Will the U.N. sanctions against North Korea be effective?
As North Korea vowed to retaliate "thousands-fold" against the new U.N. economic sanctions sponsored by the U.S., Secretary of State Rex Tillerson offered to negotiate if the North stops testing missiles and halts its nuclear weapons program. The sanctions were unanimously approved by the U.N. Security Council, including Russia and China.
However, according to Nicholas Burns, a former U.S. ambassador to NATO and undersecretary of state for political affairs during the George W. Bush administration, it is "unlikely" the sanctions will "ultimately work."
"This was a victory for the Trump administration, to see these sanctions, to convince China and Russia to join. But the North Koreans prize above all else the possession of these nuclear weapons," Burns said Monday on "CBS This Morning."
China, which "has the most leverage," doesn't want to see the North Korean regime collapse, said Burns, who is now a professor at Harvard's Kennedy School.
"They don't want to see refugees go into China. They don't want to see the Korean peninsula unified by the South Korean government aligned with the United States because that would be a victory strategically for this long-running competition between China and the United States and Asia," Burns said.
Burns contrasted the North Korean sanctions and the sanctions imposed on Iran by the U.S.
"You remember a couple of years ago these tremendous financial and economic, oil and gas sanctions on Iran. Iran's a trading nation. They wanted to be connected economically to the rest of the world, so those sanctions worked to drive them to the negotiating table," Burns said. "North Korea is a hermit kingdom. They're isolated. They don't trade with many countries. And I think Kim Jong Un, this young leader of North Korea, believes that his possession of nuclear weapons is his ultimate protection against any foe, most especially the United States."

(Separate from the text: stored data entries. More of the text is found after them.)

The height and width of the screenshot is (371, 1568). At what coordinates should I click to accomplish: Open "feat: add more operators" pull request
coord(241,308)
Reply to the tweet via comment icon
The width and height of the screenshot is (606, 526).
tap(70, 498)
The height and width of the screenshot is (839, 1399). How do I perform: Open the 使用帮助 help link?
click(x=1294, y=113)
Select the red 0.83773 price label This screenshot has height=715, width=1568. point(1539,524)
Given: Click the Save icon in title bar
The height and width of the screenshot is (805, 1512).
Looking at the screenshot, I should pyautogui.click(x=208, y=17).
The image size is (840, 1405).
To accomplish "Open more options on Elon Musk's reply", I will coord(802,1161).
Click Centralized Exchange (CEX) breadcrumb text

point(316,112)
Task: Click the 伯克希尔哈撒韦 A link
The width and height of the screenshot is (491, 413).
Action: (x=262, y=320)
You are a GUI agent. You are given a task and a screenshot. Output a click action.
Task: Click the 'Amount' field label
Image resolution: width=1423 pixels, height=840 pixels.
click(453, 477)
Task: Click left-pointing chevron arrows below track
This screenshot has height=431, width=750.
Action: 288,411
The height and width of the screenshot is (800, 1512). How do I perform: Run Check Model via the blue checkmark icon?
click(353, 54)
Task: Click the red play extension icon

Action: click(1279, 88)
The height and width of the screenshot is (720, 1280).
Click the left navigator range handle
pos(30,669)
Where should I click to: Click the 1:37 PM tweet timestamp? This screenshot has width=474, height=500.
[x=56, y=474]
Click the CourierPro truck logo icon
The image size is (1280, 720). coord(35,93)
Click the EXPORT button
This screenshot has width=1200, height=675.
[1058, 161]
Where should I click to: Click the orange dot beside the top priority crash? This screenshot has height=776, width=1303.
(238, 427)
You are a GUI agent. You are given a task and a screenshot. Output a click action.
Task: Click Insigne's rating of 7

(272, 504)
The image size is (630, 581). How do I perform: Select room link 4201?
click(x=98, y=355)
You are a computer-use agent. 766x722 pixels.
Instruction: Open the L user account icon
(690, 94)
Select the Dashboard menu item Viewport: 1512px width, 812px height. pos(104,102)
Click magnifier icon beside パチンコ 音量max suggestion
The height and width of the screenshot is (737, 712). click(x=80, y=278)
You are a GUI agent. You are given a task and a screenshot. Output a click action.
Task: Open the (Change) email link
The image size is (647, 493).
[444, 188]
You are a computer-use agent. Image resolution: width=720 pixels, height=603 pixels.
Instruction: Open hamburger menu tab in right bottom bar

North Korean Foreign Minister Ri Yong Ho said Monday that "under no circumstances" will it put its nuclear weapons or ballistic missiles on the negotiating table. He made that statement at a conference of the Association of Southeast Asian Nations (ASEAN) in Manila, Philippines.
Bringing North Korea to the negotiating table for an interim arrangement might be "a messy compromise," Burns said, "but it'd be a lot better than the current situation."
"They're not constrained right now, and they are racing towards a nuclear weapon, and that's a real threat to our country," Burns said.